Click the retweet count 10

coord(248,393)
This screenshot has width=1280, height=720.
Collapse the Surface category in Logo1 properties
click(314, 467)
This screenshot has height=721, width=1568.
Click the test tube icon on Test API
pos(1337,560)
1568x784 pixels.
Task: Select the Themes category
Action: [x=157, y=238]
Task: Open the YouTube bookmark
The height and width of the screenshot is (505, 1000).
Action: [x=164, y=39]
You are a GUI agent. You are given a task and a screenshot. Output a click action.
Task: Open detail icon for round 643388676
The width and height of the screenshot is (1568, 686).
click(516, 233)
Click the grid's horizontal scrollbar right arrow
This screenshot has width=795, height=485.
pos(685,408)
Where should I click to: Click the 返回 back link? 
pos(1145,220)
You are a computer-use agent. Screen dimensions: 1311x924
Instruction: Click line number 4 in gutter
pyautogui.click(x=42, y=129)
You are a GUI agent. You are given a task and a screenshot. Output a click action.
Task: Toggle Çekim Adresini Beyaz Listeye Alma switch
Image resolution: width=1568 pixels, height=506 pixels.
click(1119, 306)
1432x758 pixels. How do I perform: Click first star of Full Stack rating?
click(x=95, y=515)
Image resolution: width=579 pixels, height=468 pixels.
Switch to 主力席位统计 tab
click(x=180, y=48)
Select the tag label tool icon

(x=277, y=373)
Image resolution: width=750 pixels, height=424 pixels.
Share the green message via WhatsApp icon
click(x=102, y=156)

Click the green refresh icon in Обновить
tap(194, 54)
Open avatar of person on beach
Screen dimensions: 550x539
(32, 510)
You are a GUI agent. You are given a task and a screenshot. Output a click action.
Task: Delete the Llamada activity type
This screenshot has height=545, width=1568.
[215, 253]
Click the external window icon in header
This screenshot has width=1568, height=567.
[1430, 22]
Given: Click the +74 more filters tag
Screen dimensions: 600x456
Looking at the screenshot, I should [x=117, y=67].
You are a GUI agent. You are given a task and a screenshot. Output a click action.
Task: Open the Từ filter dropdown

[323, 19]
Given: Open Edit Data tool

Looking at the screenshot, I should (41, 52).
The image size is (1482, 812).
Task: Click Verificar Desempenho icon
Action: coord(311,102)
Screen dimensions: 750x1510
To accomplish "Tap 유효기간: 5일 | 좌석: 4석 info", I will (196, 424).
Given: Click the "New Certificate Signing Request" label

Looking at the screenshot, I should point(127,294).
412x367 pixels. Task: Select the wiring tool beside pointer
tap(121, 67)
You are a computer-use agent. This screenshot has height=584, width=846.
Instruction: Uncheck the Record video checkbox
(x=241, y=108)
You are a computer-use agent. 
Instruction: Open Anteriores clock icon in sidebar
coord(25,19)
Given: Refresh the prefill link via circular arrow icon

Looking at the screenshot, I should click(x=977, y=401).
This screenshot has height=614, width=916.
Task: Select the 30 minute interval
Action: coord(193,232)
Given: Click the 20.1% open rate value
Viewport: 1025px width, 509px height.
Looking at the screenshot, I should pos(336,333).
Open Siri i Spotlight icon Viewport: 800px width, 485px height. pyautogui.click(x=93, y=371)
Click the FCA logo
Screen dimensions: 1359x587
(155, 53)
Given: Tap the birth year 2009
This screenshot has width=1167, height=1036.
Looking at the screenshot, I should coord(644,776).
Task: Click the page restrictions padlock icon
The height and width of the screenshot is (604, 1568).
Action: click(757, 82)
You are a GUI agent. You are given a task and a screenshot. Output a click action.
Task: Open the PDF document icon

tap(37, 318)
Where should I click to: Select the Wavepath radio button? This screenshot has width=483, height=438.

========

# TASK OBJECTIVE
Search the entries above for lines holding the string "computer", then report only how many there are.

# ANSWER SPACE
3